● **ACTIVITY**
With pictures omitted, the line containing "Given: Click Follow us on Twitter button" and all later lines of the records below are to be restated word for word.

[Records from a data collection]
----

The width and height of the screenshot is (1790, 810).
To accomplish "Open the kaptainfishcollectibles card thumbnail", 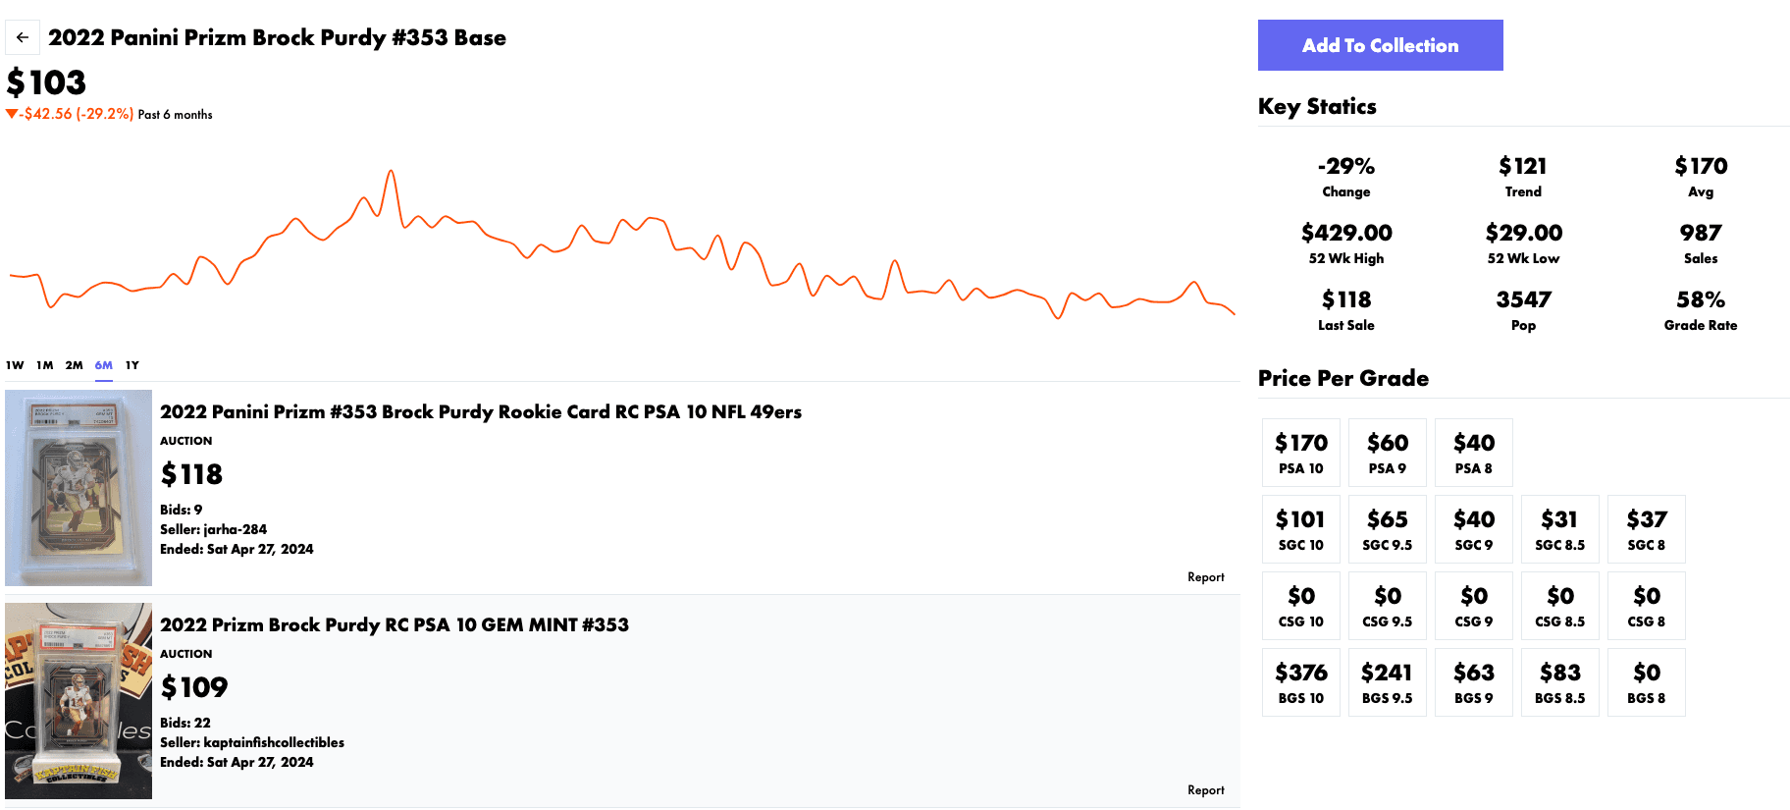I will 79,701.
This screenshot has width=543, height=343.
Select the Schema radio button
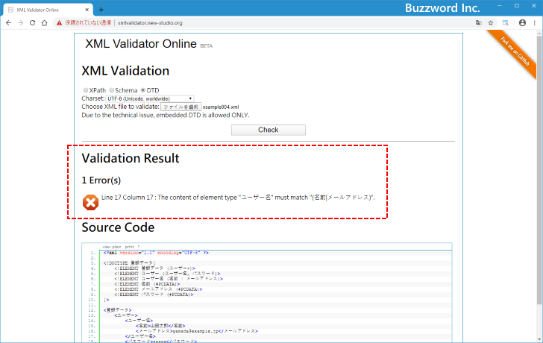pos(111,90)
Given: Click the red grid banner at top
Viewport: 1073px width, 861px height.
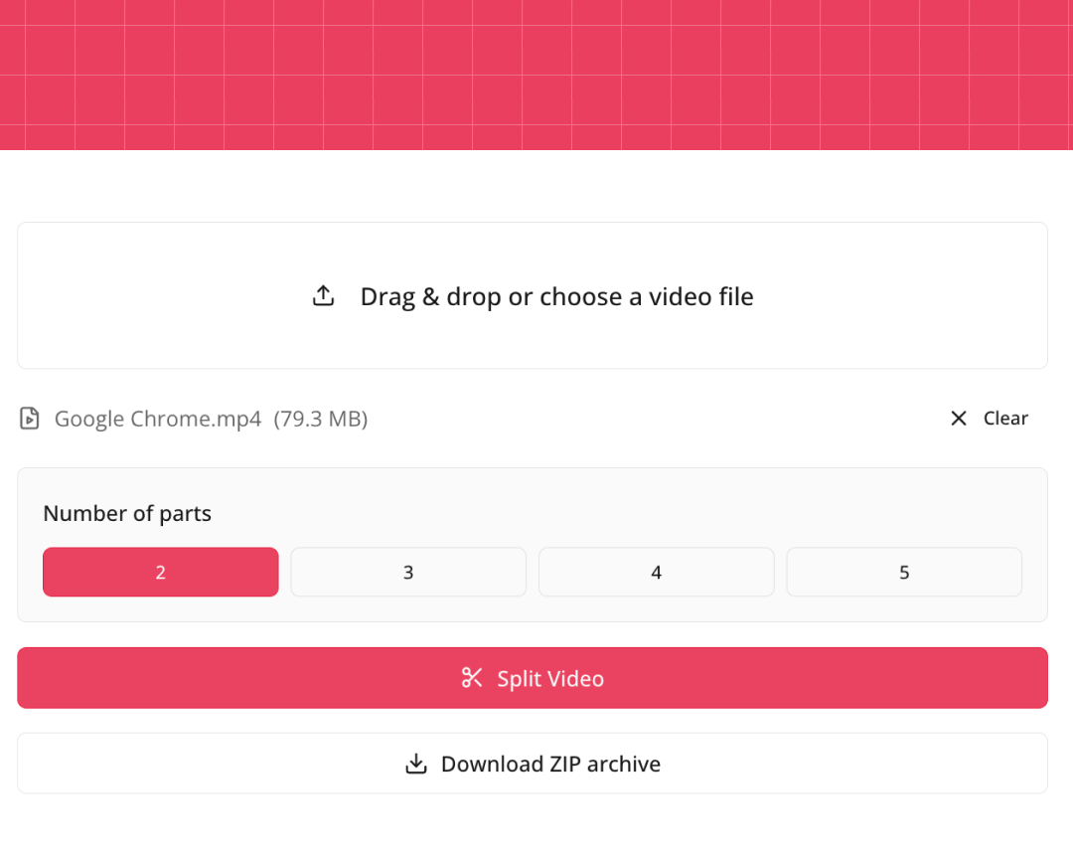Looking at the screenshot, I should click(x=537, y=75).
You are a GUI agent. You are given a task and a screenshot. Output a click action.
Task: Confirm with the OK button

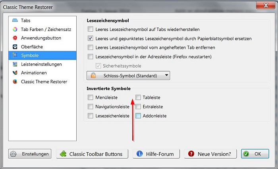click(x=253, y=154)
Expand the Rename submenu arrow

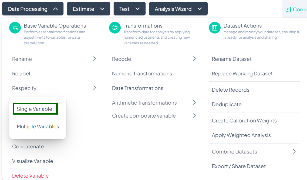pos(95,59)
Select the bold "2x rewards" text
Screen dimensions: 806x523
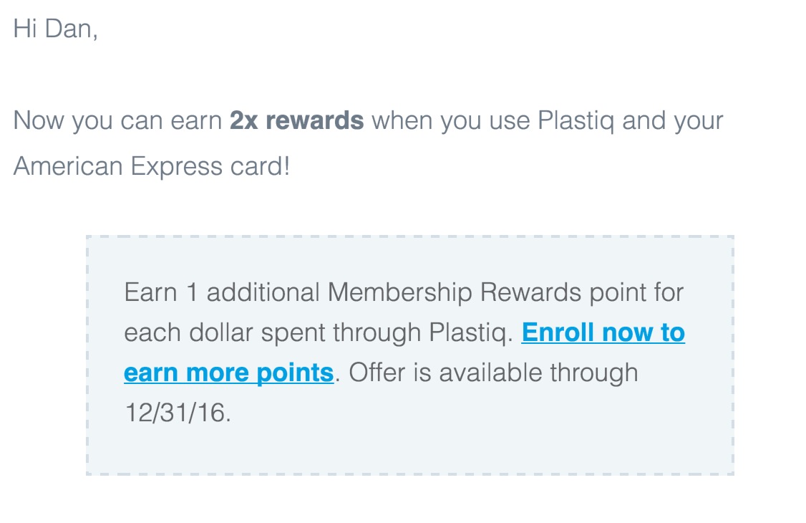click(296, 121)
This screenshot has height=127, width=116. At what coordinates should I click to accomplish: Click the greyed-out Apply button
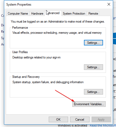click(101, 120)
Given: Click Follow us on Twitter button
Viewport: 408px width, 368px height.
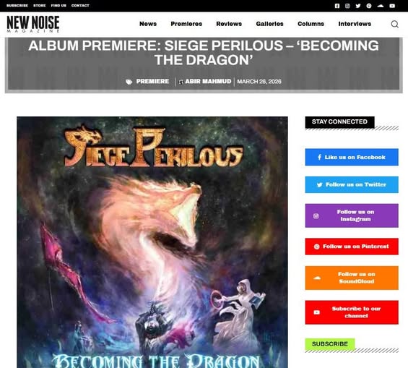Looking at the screenshot, I should 352,184.
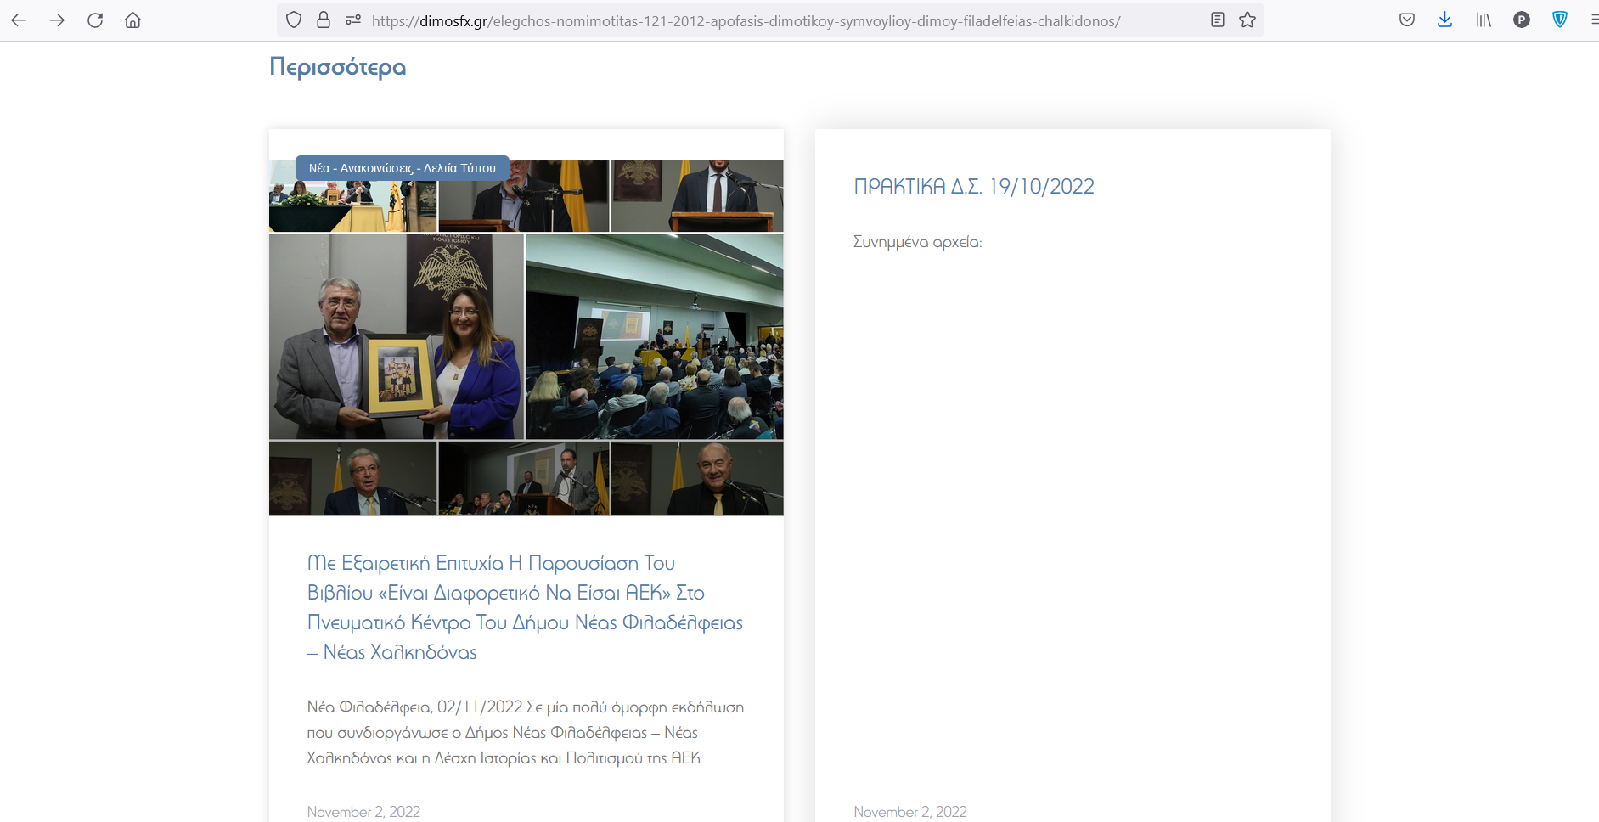1599x822 pixels.
Task: Open the AEK book presentation article title
Action: (x=524, y=607)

----

● **EXPECTED ANSWER**
Given: Click Follow us on Twitter button
Viewport: 408px width, 368px height.
Looking at the screenshot, I should 352,184.
1599x822 pixels.
Task: Open the AEK book presentation article title
Action: (x=524, y=607)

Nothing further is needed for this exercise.